No touch policies. What’s your thoughts?
12th October 2017 Laura Griffin

When I was child I attended your run of the mill primary school. Assembly every morning singing hymns that included the reassuring whole world in his hands, teachers that shouted and made you put your hands on your head for punishment, which resulted in me not being able to sit next to my friends in class because I’d constantly giggle and a fabulous tuck shop at break that allowed you to eat as many sweets as your teeth could handle. There was no ban on fizzy drinks and burgers were served almost every day but I feel that times have changed to a degree unimaginable to the years I remember.

The memories I have of my childhood are amazing and looking back at my primary years don’t fill me with dread but of times that make me smile. I remember a friend of mine being shouted at for wearing make up in year 6 (that wasn’t allowed) I remember our gym attire was awful and if you forgot it you had to do it in your pants and vest!! But my worst memory was falling in the yard at break and cutting my knee quite bad (it was probably a graze but I remember there being A LOT of blood. So much I was worried my leg would drop off!)

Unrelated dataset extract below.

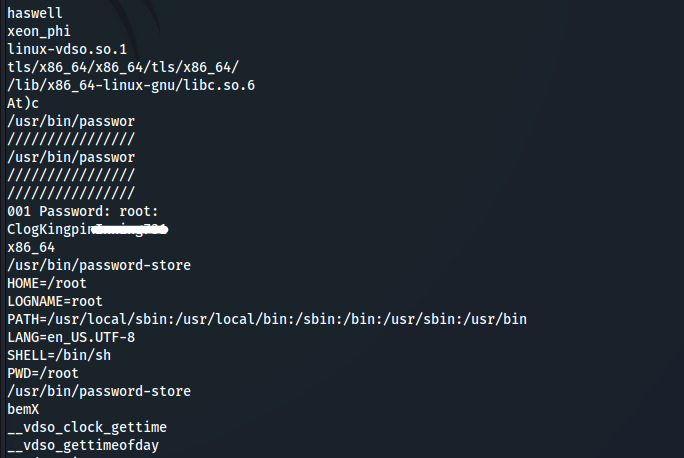Click the __vdso_gettimeofday symbol line
684x458 pixels.
click(83, 445)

I remember crying so hard I could barely breathe… a teacher that worked in year 3 came over to me, picked me up and cuddled me with a reassuring embrace whilst telling me I was going to be ok. She took me to the first aid room, applied a plaster and let me help her tidy the classroom ready for the reading session we had after every break time. I was excited because that meant I could read to her first. Now I’d like you to look back at those sequence of events, she picked me up… she took me (alone) to the first aid room then took me back to her classroom (again alone). I was then excited to read with her. Surely if I was afraid there was no way I’d want to read to her? Now while I appreciate this may seem strange to the younger generation this was totally normal thirty years ago. I was never fearful of any teachers in that school, they never made me feel uncomfortable and if I was sad then having a little hug was nothing but expected.

Fast forward thirty years and wow have times changed. People have many different views when it comes to peers and how they should act around children, especially teachers. We send our children to school every day and put our trust in their teachers, so why is it some people feel uncomfortable allowing a teacher to hug a child if they are upset or even apply a plaster? Surely if your child is hurt or sad and you’re not there you would prefer someone to do that job for you? I am trying to understand peoples thinking when it comes to this and I still, even after working on this subject for many years can’t get my head around it. My opinions are probably going to be argued and that’s great because maybe then I’d get a better insight. Could it be because main stream media aren’t afraid to raise subjects on the evening news that would have usually been shown on the 10 o’clock slot, thus exposing children to the horrors of the world we now live in and letting them form an opinion on something they don’t fully understand? Surely if this type of media insists on exposing these subjects to minds that have a thinking of black and white (meaning they aren’t able to rationalise a situation) does that mean schools should start reviewing the papers on a daily basis so children can have a better understanding? I have experienced this with my own daughter who is now too scared to attend a concert due the Manchester attack. Does all this allow my daughter to grow up quicker than I did all those years ago because I find myself rationalising a situation for her? Can we blame technology for giving children the opportunity to access stories that you would only find in a library archive when I was child? Does all this give people the opportunity to raise concerns that aren’t always there? Has a minority of situations involving teachers really clouded society’s minds to judge the majority?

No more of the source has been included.